H-062. Regulation of Vibrio cholerae Biofilm by NspS and MbaA

J. P. Zayner, E. karatan;
Appalachian State Univ., Boone, NC.

Vibrio cholerae, the gram-negative bacterium and the pathogenic agent of the diarrhoeal disease cholera can form biofilms on a variety of biotic and abiotic surfaces. Our research has shown that V. cholerae biofilm formation can be regulated by a pathway involving two proteins, a putative periplasmic polyamine binding protein, NspS, and a GGDEF/EAL family membrane protein, MbaA. NpsS is an activator of biofilm formation; MbaA is a repressor of biofilm formation and a putative c-diGMP phosphodiesterase.
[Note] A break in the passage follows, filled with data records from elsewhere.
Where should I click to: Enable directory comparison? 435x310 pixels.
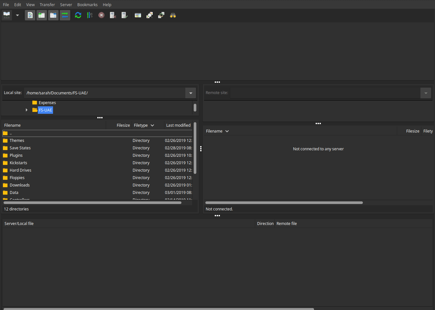pyautogui.click(x=138, y=15)
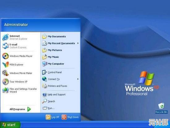Image resolution: width=170 pixels, height=128 pixels.
Task: Open Internet Explorer from the Start menu
Action: (x=20, y=37)

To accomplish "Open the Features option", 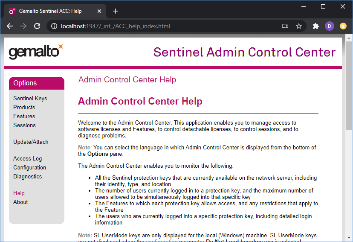I will click(x=24, y=116).
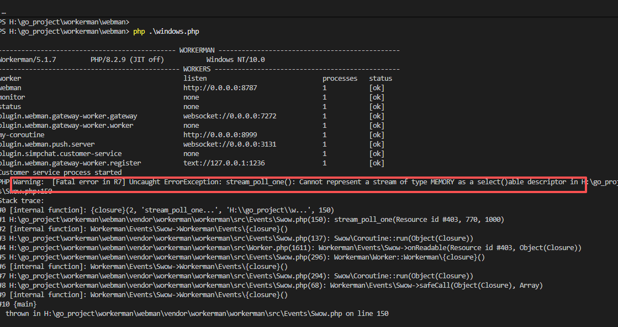Click the [ok] status of the webman worker
This screenshot has height=327, width=618.
coord(377,88)
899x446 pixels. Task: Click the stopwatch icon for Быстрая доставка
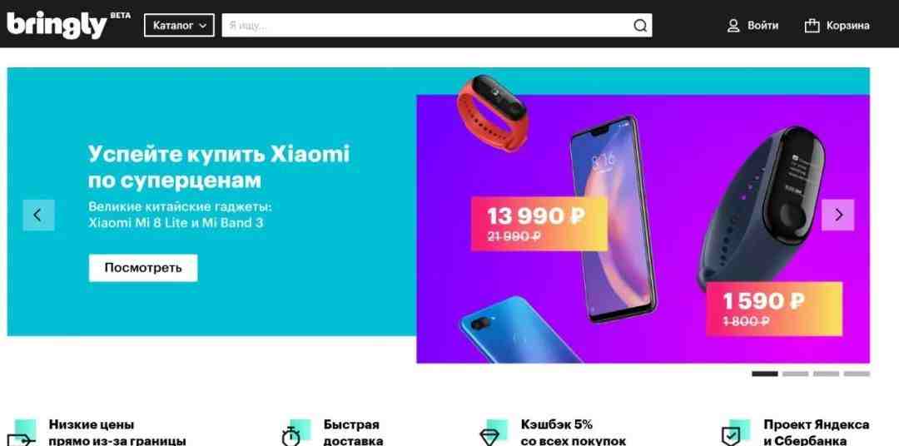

Norspermidine, a polyamine, has been shown to increase biofilm formation in an NspS-dependent manner, suggesting that it is the ligand for NspS. We have shown that NspS is able to interact with MbaA and this interaction is amplified with increasing norspermidine concentrations. Alanine replacements of a number of amino acids (D67, D70, D90, D170, W261 and D263) predicted to be in the norspermidine binding site of NspS based on a homology model, lead to a decrease in biofilm formation as well as a decrease of NspS with MbaA interaction. These results suggest that the predicted residues indeed function in norspermidine binding and point to the importance of norspermidine binding in NspS function. From these data we suggest a model in which norspermidine functions as a signal to induce NspS to bind MbaA. We predict that the binding of NspS to MbaA inhibits its putative phosphodiesterase activity, thereby increasing the local or global c-diGMP pools and causing an increase in biofilm formation.